今天在使用redis-plus-pluspub/sub功能的时候,其文档中有这样的描述:

Subscriber::consume waits for message from the underlying connection. If the ConnectionOptions::socket_timeout is reached, and there's no message sent to this connection, Subscriber::consume throws a TimeoutError exception. If ConnectionOptions::socket_timeout is 0ms, Subscriber::consume blocks until it receives a message.

在我们的application中,我使用一个thread来执行Subscriber::consume,这意味中在没有message的时候我的thread将block;那对于一个blocked的thread,是否会存在和sleeping thread一样的stop的问题呢?
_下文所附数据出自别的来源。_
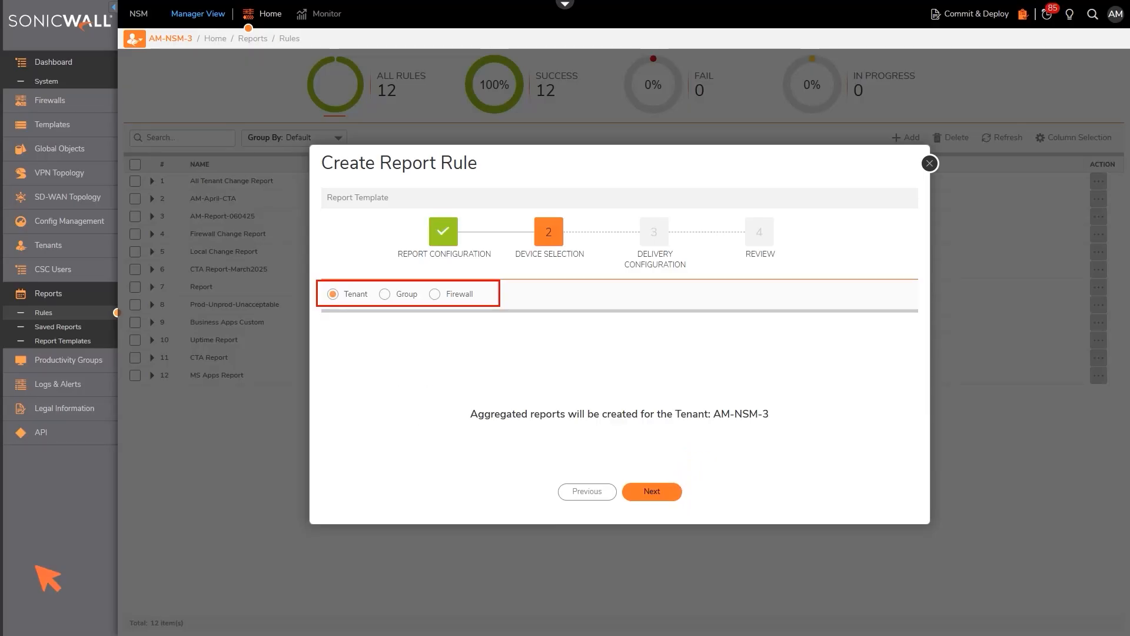Open the Config Management sidebar item

coord(69,221)
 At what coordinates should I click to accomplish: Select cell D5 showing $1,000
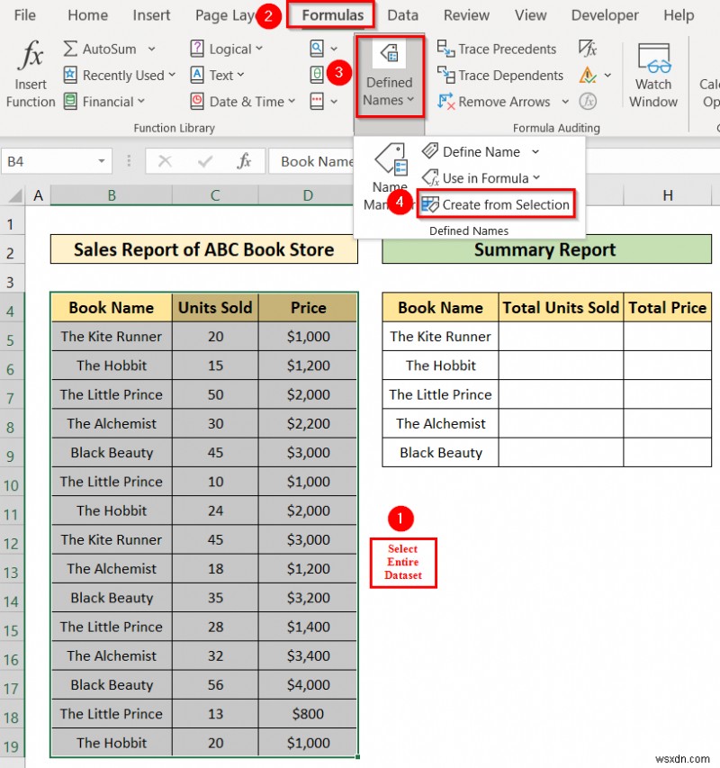[307, 336]
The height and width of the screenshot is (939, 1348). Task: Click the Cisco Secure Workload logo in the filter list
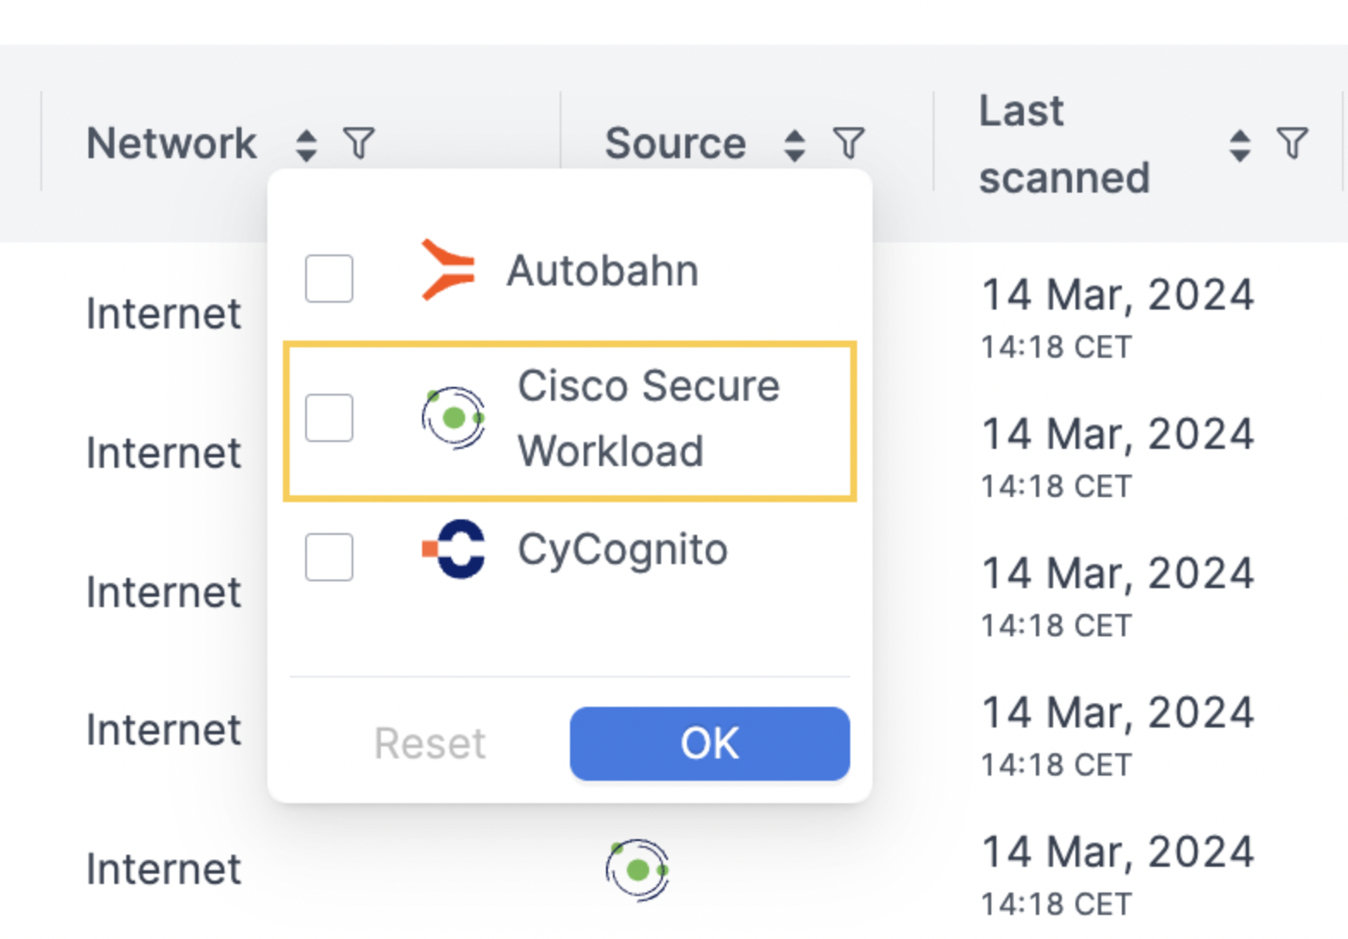(454, 418)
stackoverflow Terminate thread c++11 blocked on read

I've got the following code:

class Foo {
private:
    std::thread thread;
    void run();
    std::atomic_flag running;
    std::thread::native_handle_type native;
public:
    Foo(const std::string& filename);
    virtual ~Foo();
    virtual void doOnChange();
    void start();
    void quit();
};

#include "Foo.h"
#include <functional>

#include <iostream>

Foo::Foo(const std::string& filename) :
        thread(), running(ATOMIC_FLAG_INIT) {
    file = filename;
    native = 0;
}

Foo::~Foo() {
    quit();
}

void Foo::start() {
    running.test_and_set();
    try {
        thread = std::thread(&Foo::run, this);
    } catch (...) {
        running.clear();
        throw;
    }
    native = thread.native_handle();
}

void Foo::quit() {
    running.clear();
    pthread_cancel(native);
    pthread_join(native, nullptr);
    //c++11-style not working here
    /*if (thread.joinable()) {
        thread.join();
        thread.detach();
    }*/
}

void Foo::run() {
   while (running.test_and_set()) {
        numRead = read(fd, buf, BUF_LEN);
        .....bla bla bla.......
   }
}

I'm trying to quit from this thread in my program cleanup code. Using pthread works but I'm wondering if I can do something better with c++11 only (no native handle). It seems to me there's no good way to handle all cases using c++11 code. As you can see here the thread is blocked on a read system call. So even if I clear the flag the thread will be still blocked and join call will block forever. So what I really need is an interrupt (in this case pthread_cancel). But if I call pthread_cancel I can't call anymore the c++11 join() method because it fails, I can only call pthread_join(). So it seems the standard has a really big limitation, am I miss anything?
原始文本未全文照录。